Analyzing directories and files in: /home/boss
Counting directories...
Directory Method 1 (find)
Running: find '/home/boss' -type d | wc -l
Count: 598844
Time: 11.949245266 seconds
Directory Method 2 (tree)
Running: tree -d '/home/boss' | tail -n 1 | awk '{print $3}'
Count:
Time: 2.776698115 seconds
Directory Method 3 (du)
Running: echo 'deprecated: usually around double length of ''find'' command'
deprecated: usually around double length of find command
Directory Method 4 (ls)
Running: ls -lR '/home/boss' | grep '^d' | wc -l
Count: 64799
Time: 6.522804741 seconds
Directory Method 5 (bash loop)
Running: count=0; for d in $(find '/home/boss' -type d); do count=$((count + 1)); done; echo $count
Count: 604654
Time: 14.693009738 seconds
Directory Method 6 (perl)
Running: perl -MFile::Find -le 'find(sub { $File::Find::dir =~ /\/ and $n++ }, "/home/boss"); print $n'
String found where operator expected (Missing semicolon on previous line?) at -e line 1, at end of line
Unknown regexp modifier "/h" at -e line 1, at end of line
Unknown regexp modifier "/e" at -e line 1, at end of line
Can't find string terminator '"' anywhere before EOF at -e line 1.
Count:
Time: .019156779 seconds
Directory Method 7 (python)
Running: python3 -c 'import os; print(sum([len(dirs) for _, dirs, _ in os.walk("/home/boss")]))'
Count: 599971
Time: 15.013263266 seconds
Counting files...
File Method 1 (find)
Running: find '/home/boss' -type f | wc -l
Count: 5184830
Time: 13.066028457 seconds
File Method 2 (tree)
Running: tree -fi '/home/boss' | grep -E '^[├└─] ' | wc -l
Count: 0
Time: 8.431054237 seconds
File Method 3 (ls)
Running: ls -lR '/home/boss' | grep -v '^d' | wc -l
Count: 767236
Time: 6.593778380 seconds
File Method 4 (bash loop)
Running: count=0; for f in $(find '/home/boss' -type f); do count=$((count + 1)); done; echo $count
Count: 5196437
Time: 40.861512698 seconds
File Method 5 (perl)
Running: perl -MFile::Find -le 'find(sub { -f and $n++ }, "/home/boss"); print $n'
Count: 5186461
Time: 54.353541730 seconds
File Method 6 (python)
Running: python3 -c 'import os; print(sum([len(files) for _, _, files in os.walk("/home/boss")]))'
Count: 5187084
Time: 14.910791357 seconds
I removed the ls
methods as they were unreliable (ls
doesn't just output files in directories, it also outputs directory names and totals, which shouldn't be included in neither directories nor files).
I changed the Perl methods to take advantage of the postprocess
function which only runs when leaving a directory, so no testing for file type is needed.
I also fixed the tree
methods: at least on my system, tree
needs -a
to include filenames starting with a dot.

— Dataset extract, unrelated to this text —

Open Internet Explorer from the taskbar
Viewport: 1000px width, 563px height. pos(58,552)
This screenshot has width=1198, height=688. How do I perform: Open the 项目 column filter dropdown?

You can use the awk
trick for both files and directories, no need to count the lines.
# Methods to count directories
dir_methods=(
"Directory Method 1 (find): find '$dir' -type d | wc -l"
"Directory Method 2 (tree): tree -afi '$dir' | tail -n 1 | awk '{print \$1}'"
"Directory Method 5 (bash loop): count=0; for d in \$(find '$dir' -type d); do count=\$((count + 1)); done; echo \$count"
"Directory Method 6 (perl): perl -MFile::Find -le 'find({wanted => sub {}, postprocess => sub { ++\$n }}, \"$dir\"); print \$n'"
"Directory Method 7 (python): python3 -c 'import os; print(sum([len(dirs) for _, dirs, _ in os.walk(\"$dir\")]))'"
)
# Methods to count files
file_methods=(
"File Method 1 (find): find '$dir' -type f | wc -l"
"File Method 2 (tree): tree -a '$dir' | tail -n1 | awk '{print \$3}'"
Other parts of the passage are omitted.